A word-for-word copy of the data, pictures excluded, is what this task asks for.

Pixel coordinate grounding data
———

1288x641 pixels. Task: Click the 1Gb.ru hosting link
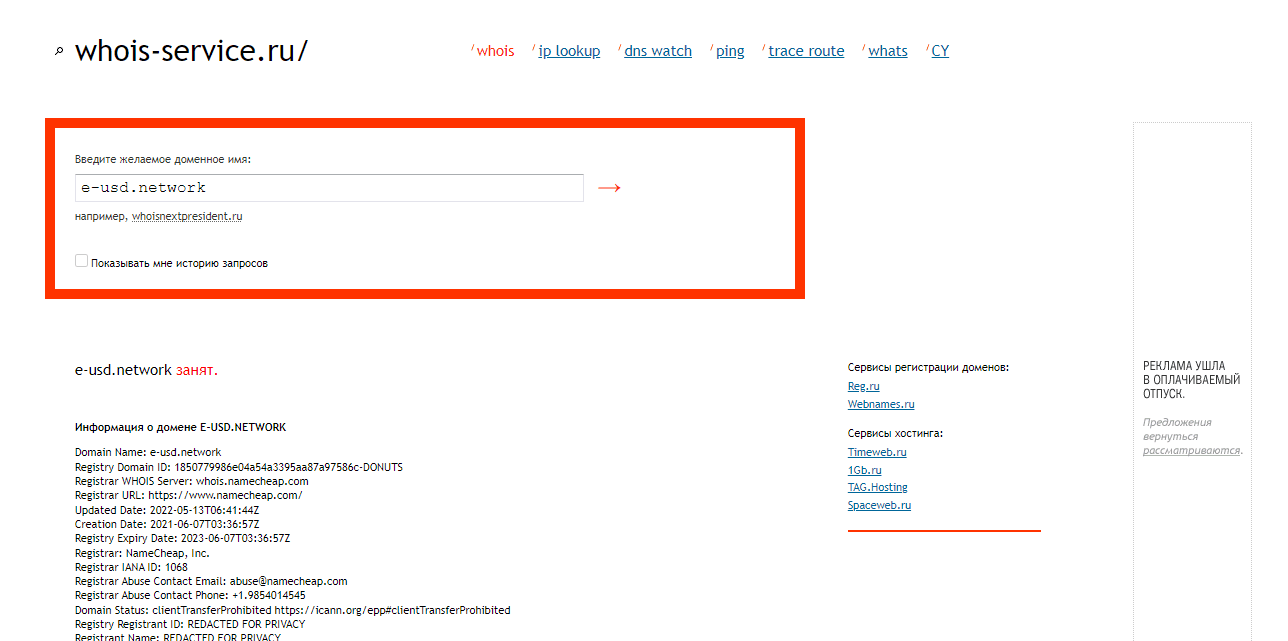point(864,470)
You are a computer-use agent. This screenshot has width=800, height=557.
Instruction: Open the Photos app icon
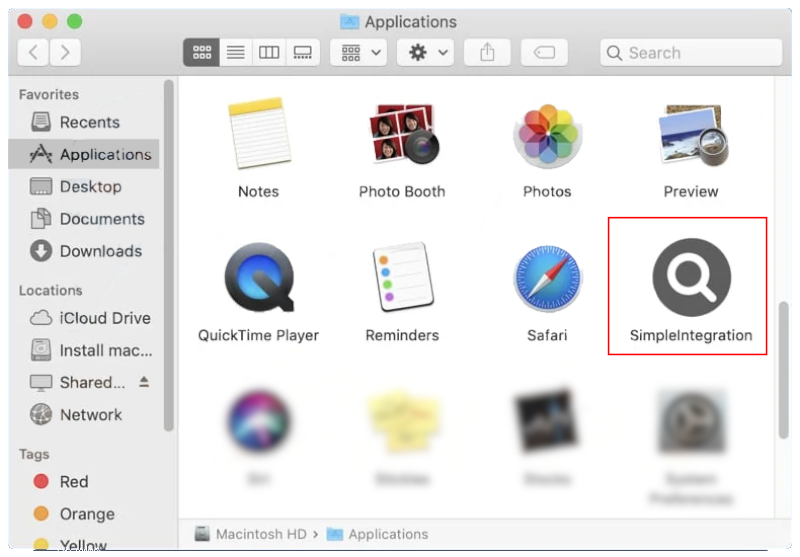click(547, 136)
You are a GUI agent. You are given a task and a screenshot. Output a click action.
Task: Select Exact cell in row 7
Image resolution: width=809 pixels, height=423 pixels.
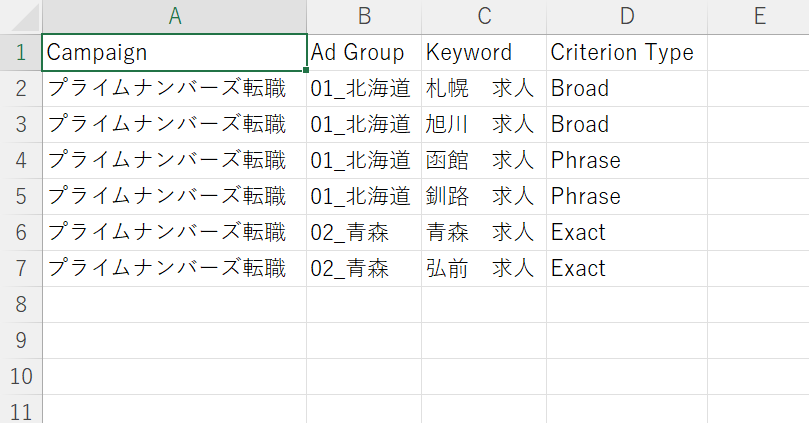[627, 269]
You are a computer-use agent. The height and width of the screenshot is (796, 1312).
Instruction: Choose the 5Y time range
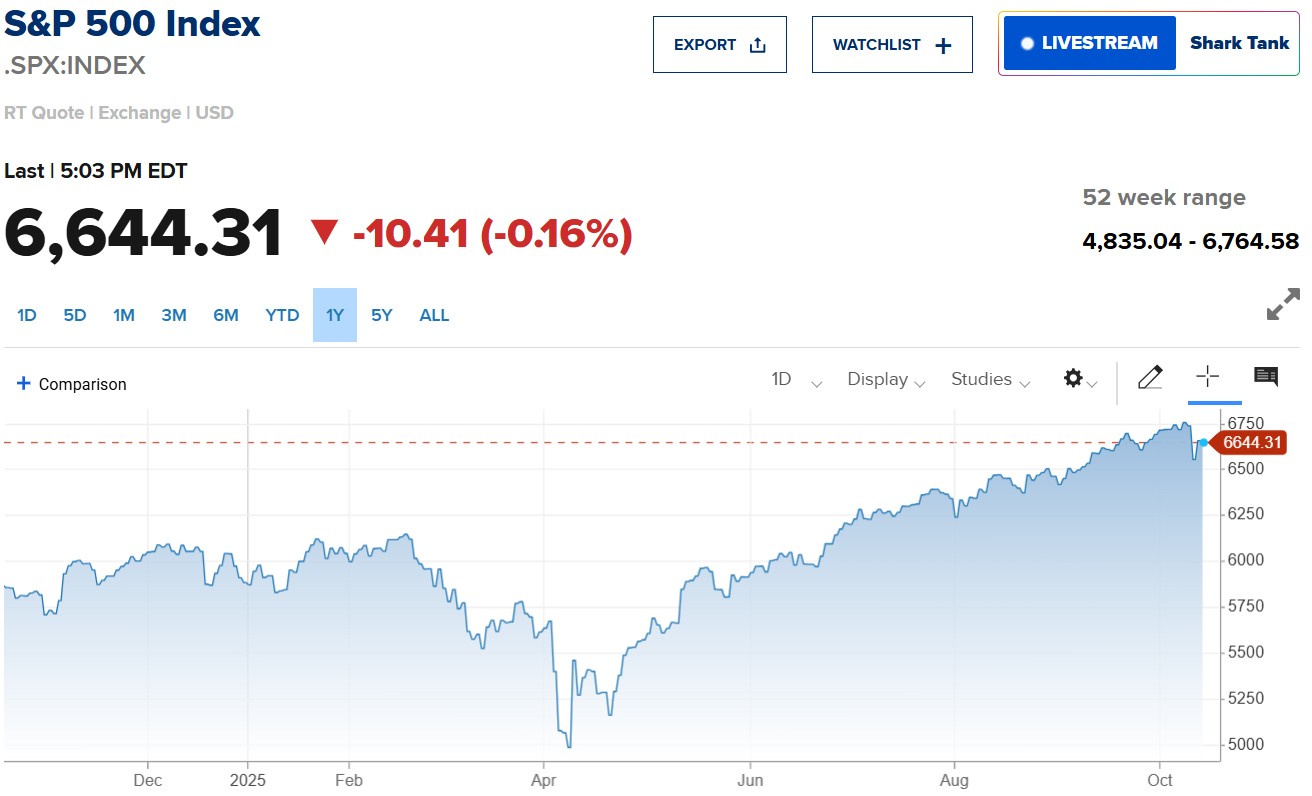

———

▶ **REPLY**:
1288x641 pixels. Task: Click the 1Gb.ru hosting link
point(864,470)
You are a computer-use agent. This screenshot has width=800, height=557.
Instruction: Open the Photos app icon
click(547, 136)
You are a GUI agent. You are given a task and a screenshot. Output a click action.
Task: Select Exact cell in row 7
Image resolution: width=809 pixels, height=423 pixels.
[627, 269]
You are a computer-use agent. The height and width of the screenshot is (796, 1312).
Instruction: Choose the 5Y time range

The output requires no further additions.